The characters represent something to each other
Instead of relying on easy, suggestive material to illustrate the strange love-hate relationship that’s budding between the Eve and Villanelle, Killing Eve relies on more subtle eroticism: most notably, in Villanelle’s fascination for Eve’s hair, and the intimate act of gifting her clothes — and Eve’s enjoyment of wearing those clothes and seeing how her body looks in them.
And yet it’s still deeper than that. Because Eve is primarily drawn to Villanelle not by her beauty, or by the criminal pursuit of her, but by her cleverness and skill, long before she even has to pay attention due to circumstances. From the very beginning, Villanelle represents the decadence and unapologetic cunning that Eve longs to be able to demonstrate in her own life, a taste of the dark freedom that some part of her wants to experience.
For Villanelle, on the other hand, Eve represents the chase she’s wanted to be a part of her entire life. As the show progresses, we’ll get to see more of what made her who she is, and what exactly makes her want Eve so much, but even now it’s clear that Eve fascinates her in a way no other detective would have been able to. She adores the attention, and adores spying on Eve even more.

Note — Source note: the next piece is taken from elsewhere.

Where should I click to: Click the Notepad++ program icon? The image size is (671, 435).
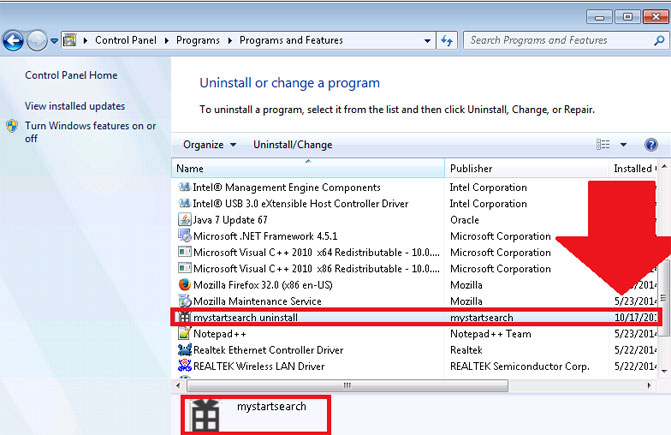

All of these feelings intertwined with the actual plot of the show, make the relationship between Eve and Villanelle so much more than just physical — which serves to intensify the potential of where all of this could go.
It’s not for the pleasure of the viewer
It’s a far cry from the female interactions we’re used to seeing on screen, especially as they veer towards the romantic. While sex between women is so often framed for the male gaze, Killing Eve makes a point of never showing the women fully undressed, prioritizing the psychology of it over the physicality. It doesn’t make it for anyone’s gaze. Seeing sex on screen between the characters is rare, but when it does happen, the camera lingers on faces more than anything else, making it more about what the moment means to the characters than about making the scene titillating to the viewer.
And while Villanelle’s very brand seems to be one of seduction, the way she executes her seduction is never degrading — it doesn’t even tend to involve the removal of any clothes.
We’re only halfway through the first season of Killing Eve, but if the show keeps up this skillful handling of one of the most notoriously problematic aspects of female characterization and queer relationships, it’ll only serve to further prove that it should be counted among the best shows out there.
Killing Eve airs on Sundays at 8 p.m. on BBC America.